Calore Specifico dell'Elio: Valori e Applicazioni

La criofisica, ovvero la fisica delle basse temperature, inizialmente comprendeva tutte le ricerche a temperature inferiori a quella ambiente. Attualmente, si concentra sui fenomeni che avvengono al di sotto del punto di ebollizione dell'elio, cioè −268,94 gradi Celsius (4,2 Kelvin). Tuttavia, include anche fenomeni come la superconduttività, che si manifestano a temperature superiori, estendendo il limite superiore della criofisica fino a 20 °K. Due campi che appartengono decisamente alle basse temperature sono la superfluidità dell'elio liquido e la superconduttività.

Proprietà e Disponibilità dell'Elio

Per studiare le proprietà della natura, è ideale avere a disposizione un "bagno" di un liquido mantenuto a temperatura costante regolando la pressione del vapore. Questo è fattibile per pressioni tra 1 atm e il punto triplo, con intervalli di temperatura adatti per azoto (78 °K-63 °K), idrogeno (20 °K-14 °K) ed elio (4,2 °K-1,0 °K). Il limite inferiore dell'elio è dato dall'impossibilità pratica di ottenere pressioni di vapore più basse.

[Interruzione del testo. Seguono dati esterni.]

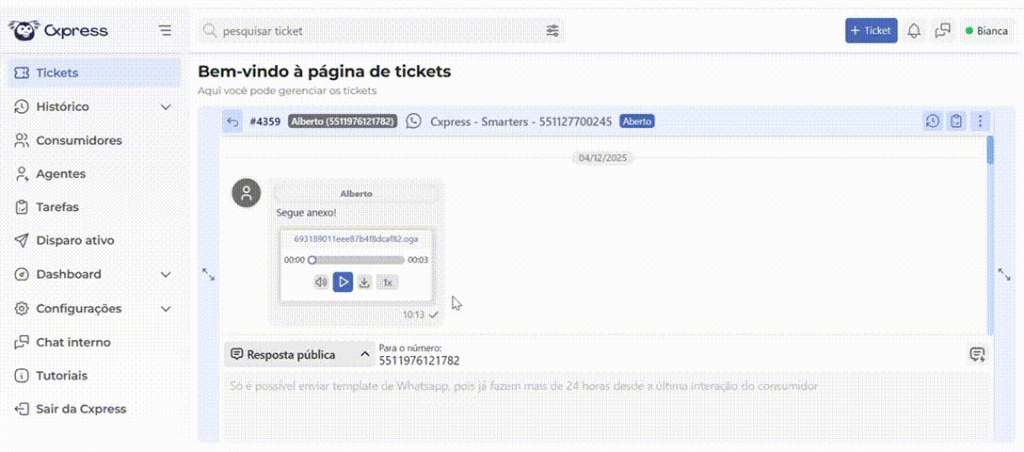Open search filter options
1024x452 pixels.
click(553, 31)
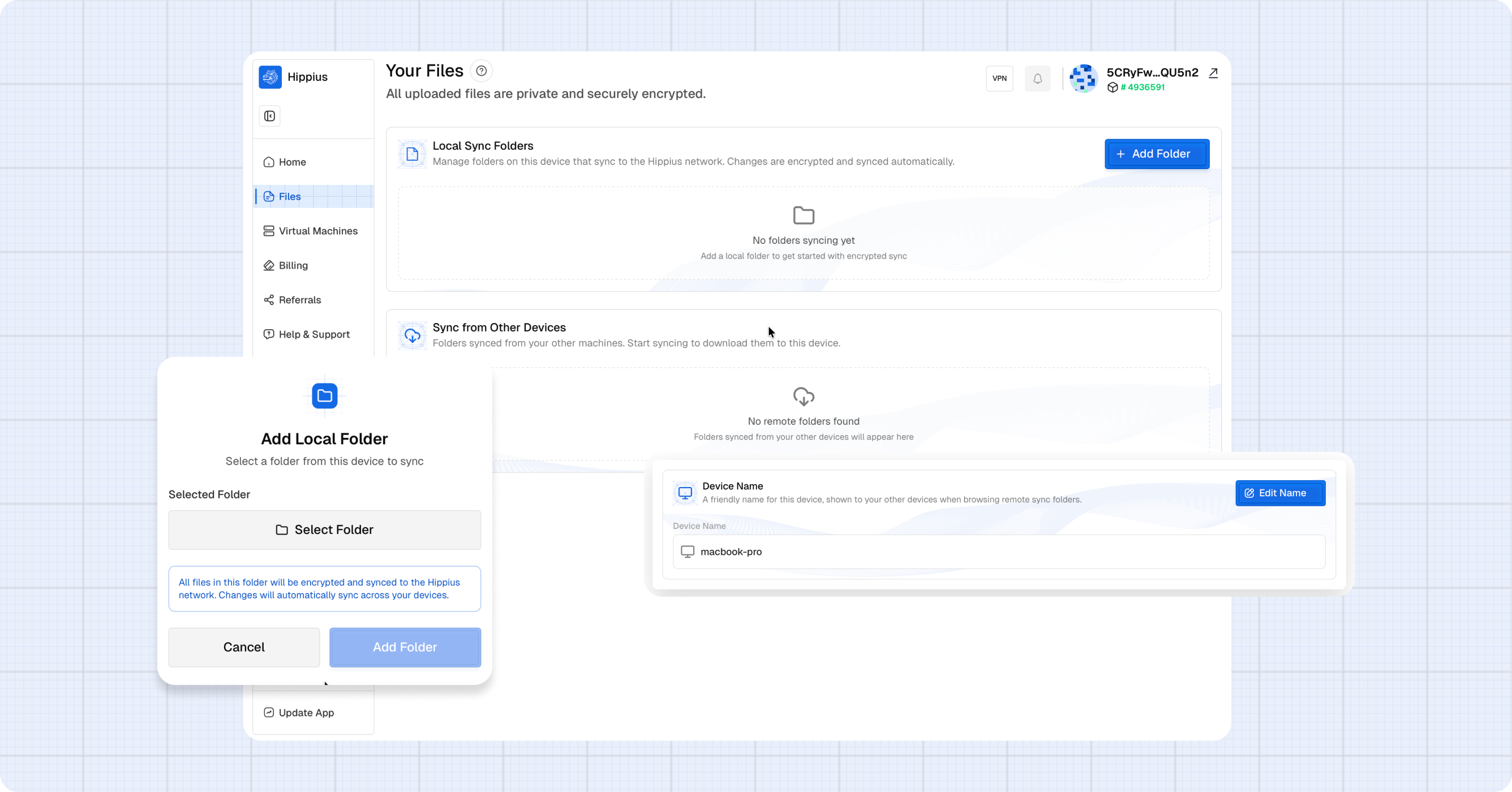Screen dimensions: 1512x792
Task: Cancel the Add Local Folder dialog
Action: (x=243, y=647)
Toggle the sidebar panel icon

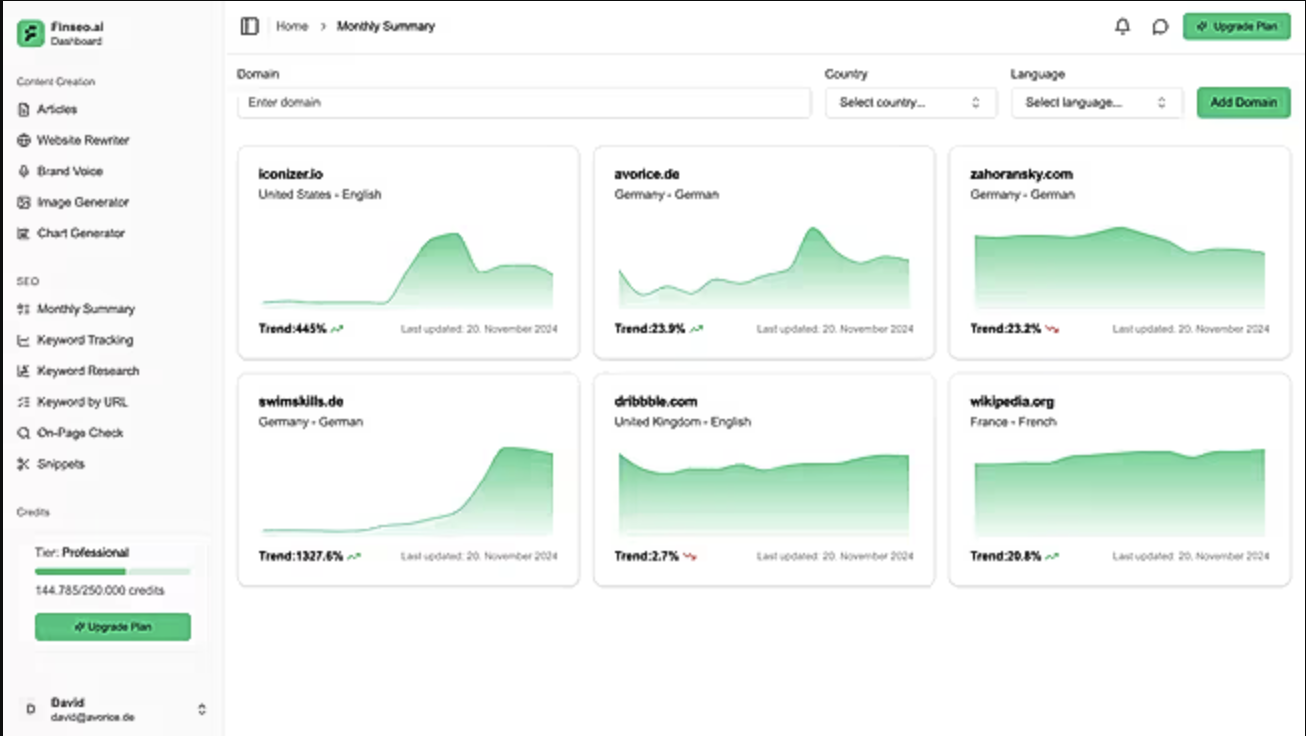(249, 26)
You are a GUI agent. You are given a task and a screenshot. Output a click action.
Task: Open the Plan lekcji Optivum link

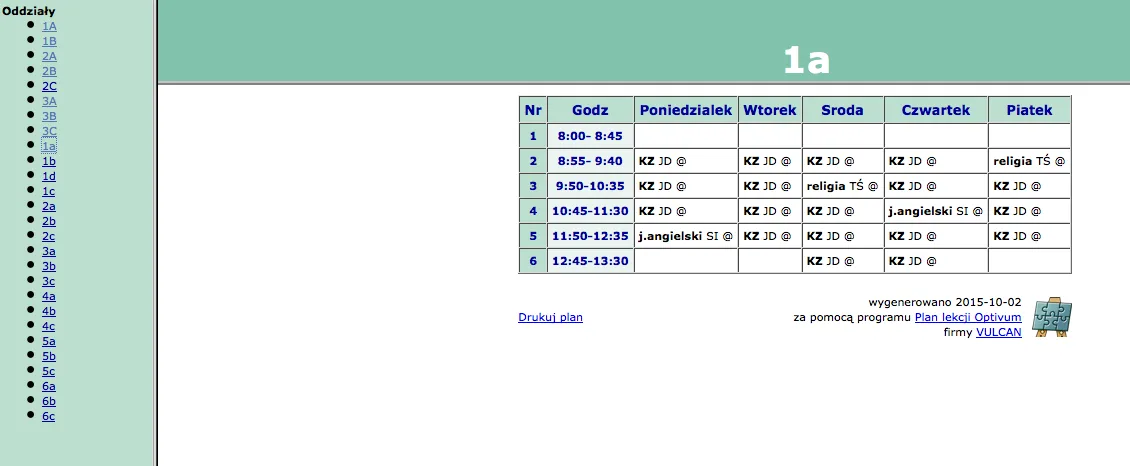967,318
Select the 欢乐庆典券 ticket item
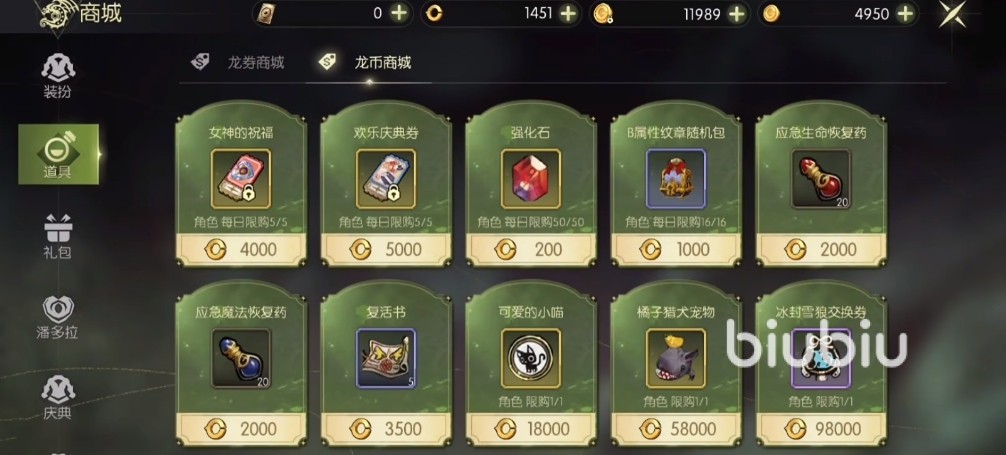The width and height of the screenshot is (1006, 455). pos(386,179)
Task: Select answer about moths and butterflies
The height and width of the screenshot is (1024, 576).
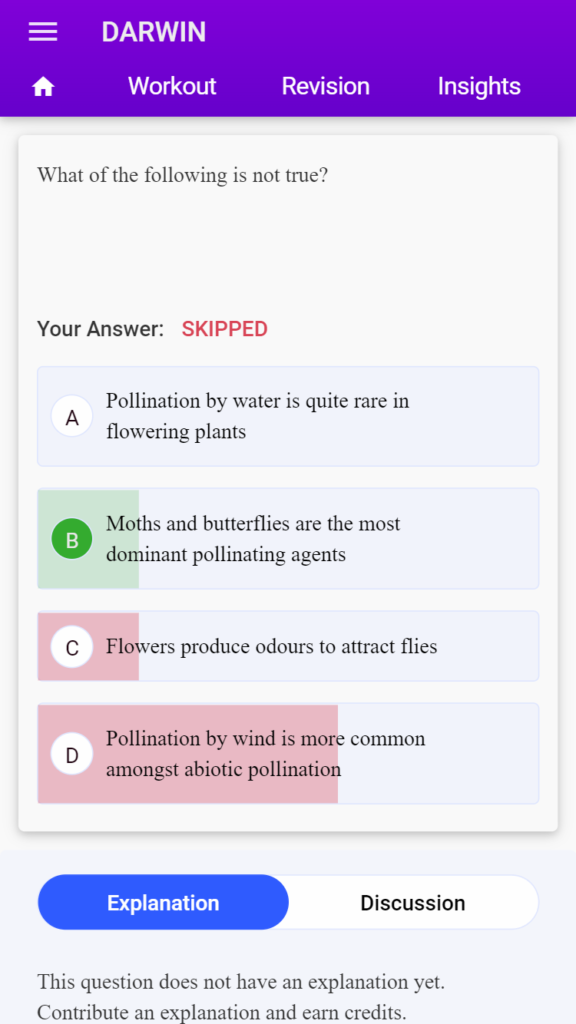Action: point(288,539)
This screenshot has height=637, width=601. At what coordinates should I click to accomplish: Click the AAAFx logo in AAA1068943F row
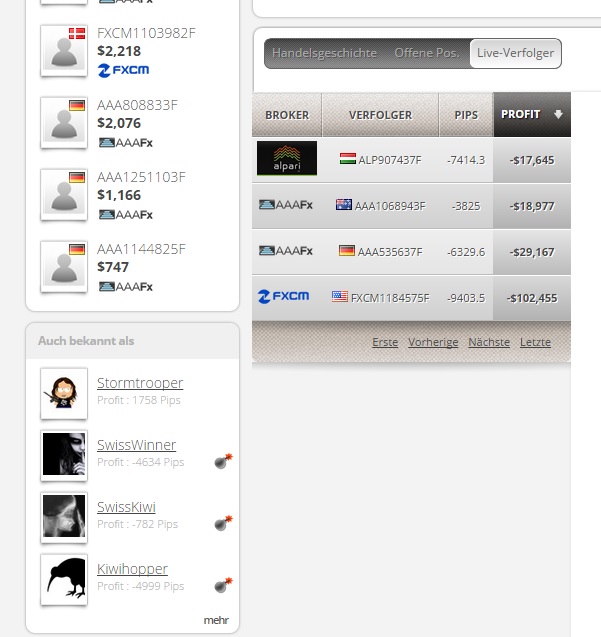click(286, 205)
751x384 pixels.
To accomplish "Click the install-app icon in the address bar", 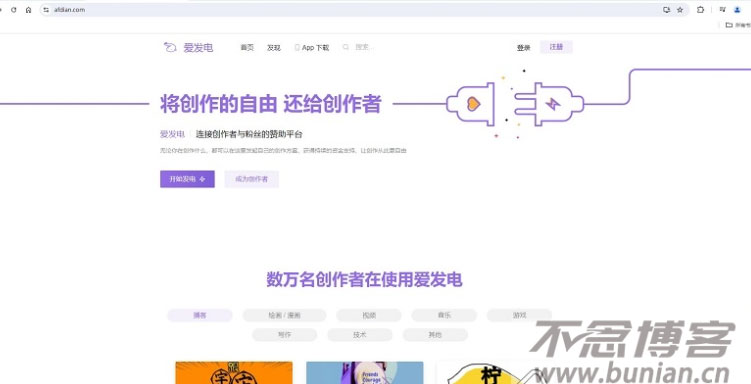I will click(666, 10).
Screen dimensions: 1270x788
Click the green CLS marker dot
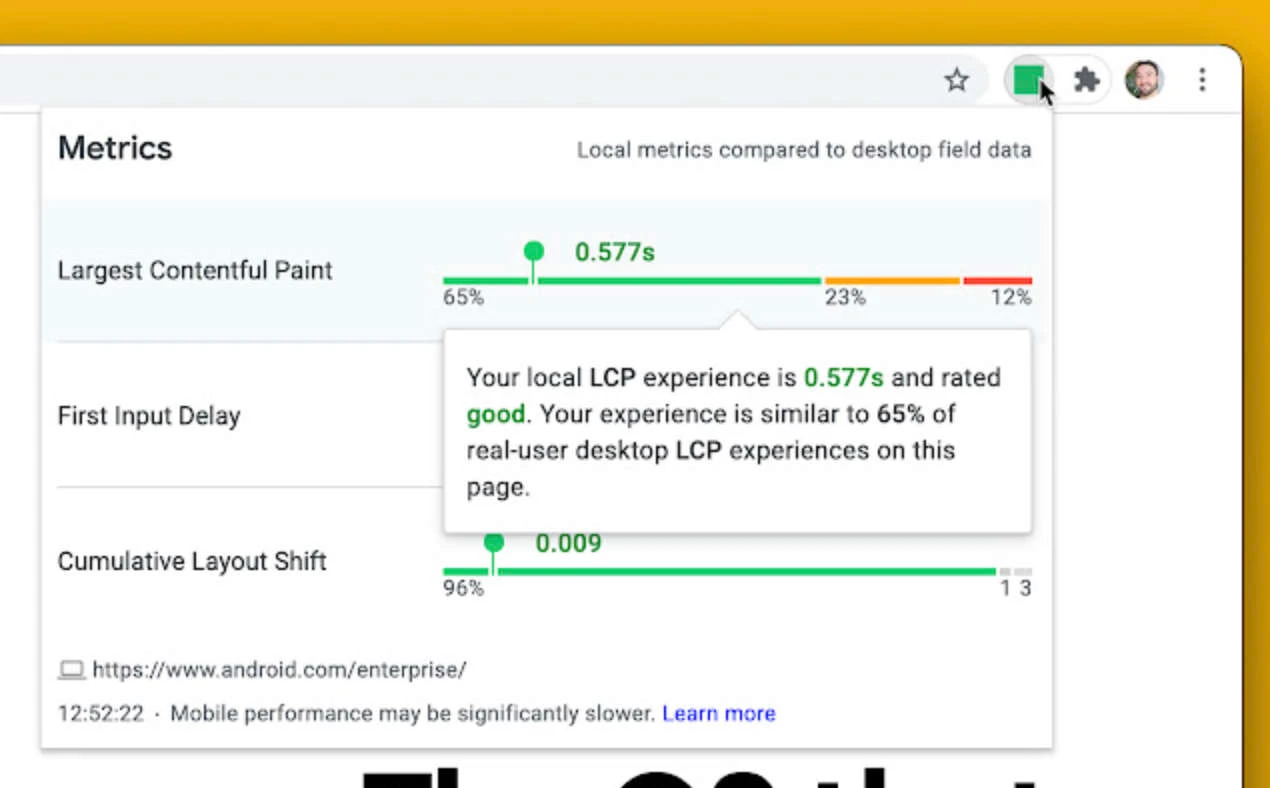tap(493, 542)
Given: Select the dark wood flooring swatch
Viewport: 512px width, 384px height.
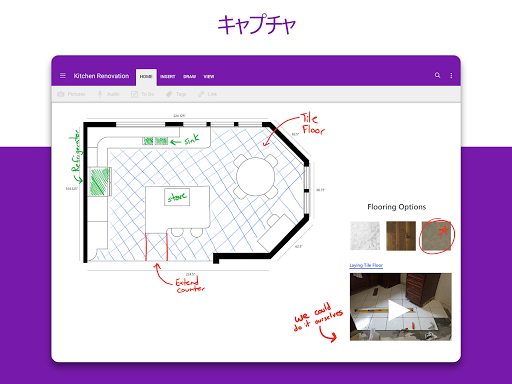Looking at the screenshot, I should (x=401, y=236).
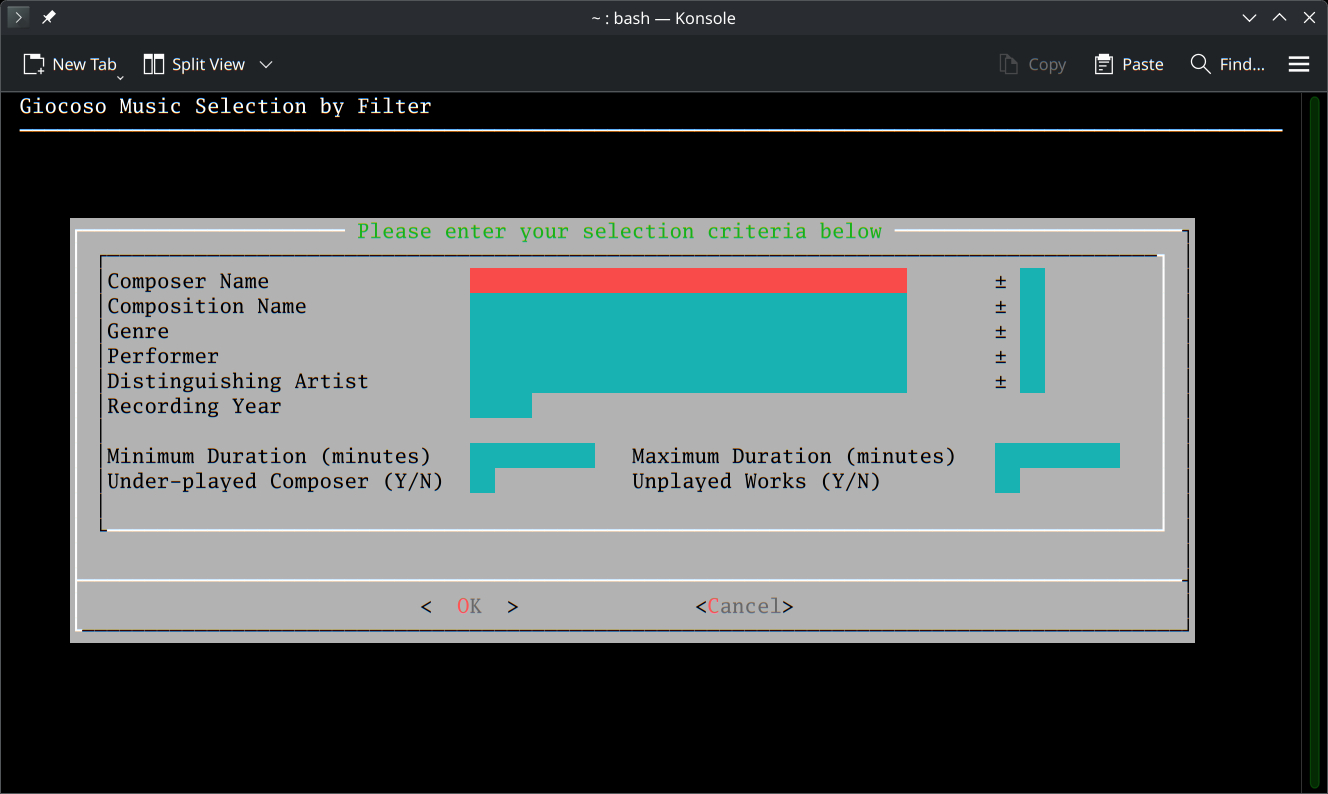1328x794 pixels.
Task: Expand the Split View dropdown arrow
Action: (x=266, y=64)
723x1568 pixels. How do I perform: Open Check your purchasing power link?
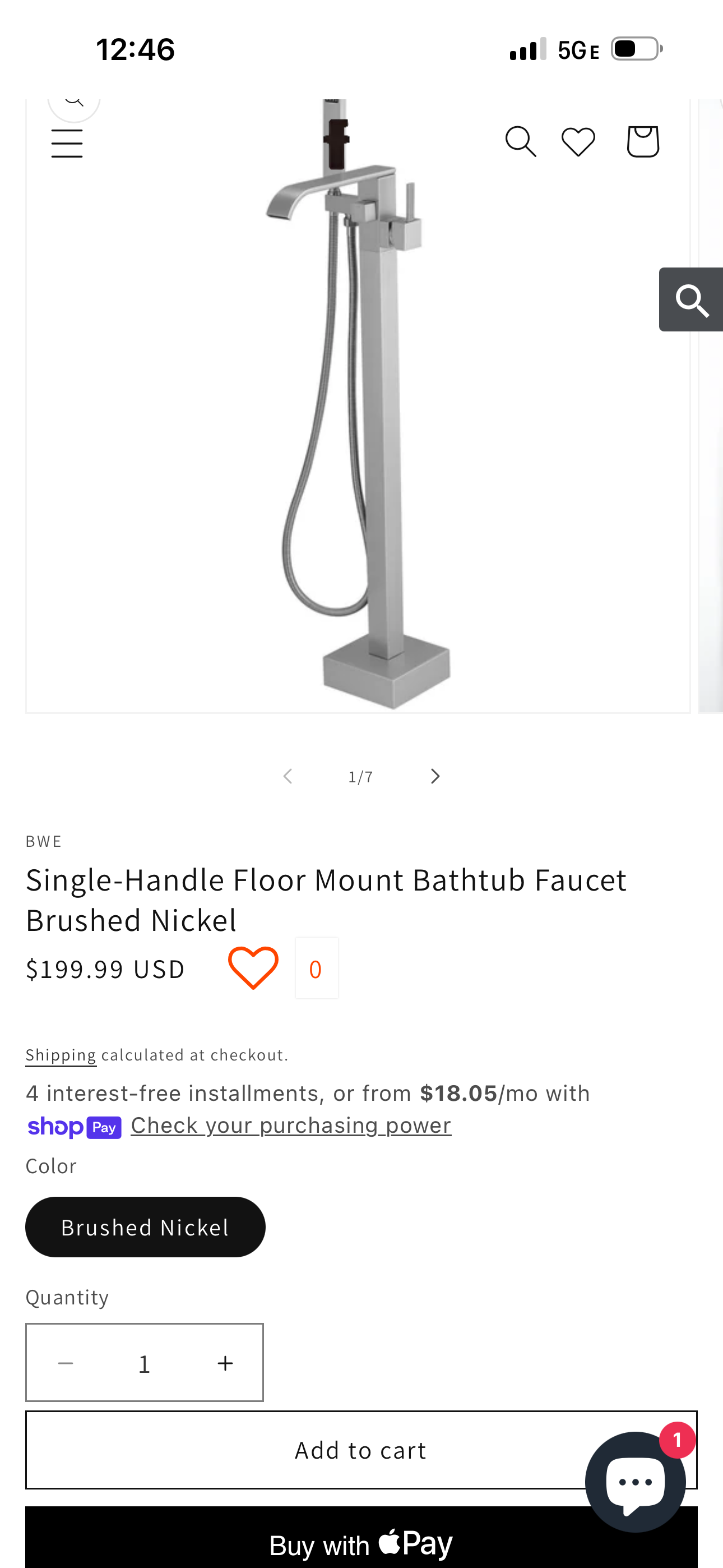point(291,1126)
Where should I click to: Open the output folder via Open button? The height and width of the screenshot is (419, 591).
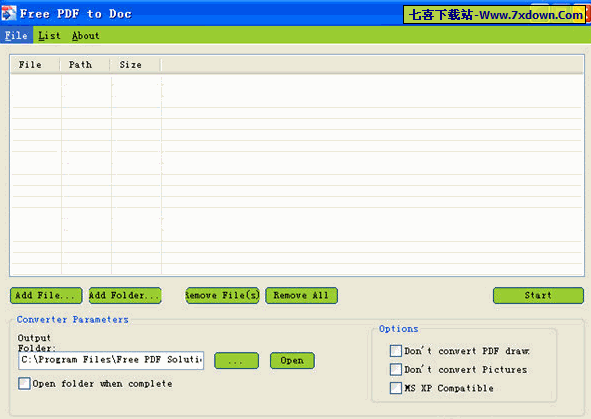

La disponibilità dell'isotopo elio-3 (3He), raro in natura, ha permesso di scendere fino a 0,3 °K. Comunque, la regione al di sotto di 1 °K richiede tecniche particolari. L'elio si ottiene economicamente come sottoprodotto nell'estrazione del gas naturale. Attualmente, la criofisica consuma meno del 10% della produzione annua di elio, ma questo potrebbe cambiare con l'aumento delle applicazioni della superconduttività.

Liquefazione dell'Elio

Un gas può essere liquefatto mediante compressione isotermica se la temperatura è inferiore alla temperatura critica. Dopo l'isolamento termico, si riduce la pressione sul liquido per abbassare la temperatura. Questo sistema, impiegato a temperature progressivamente più basse (metodo a cascata), portò alla liquefazione di ossigeno e azoto. Questo sistema non può essere adoperato per l'idrogeno e per l'elio perché le loro temperature critiche sono notevolmente più basse di quelle minime ottenibili con altre sostanze.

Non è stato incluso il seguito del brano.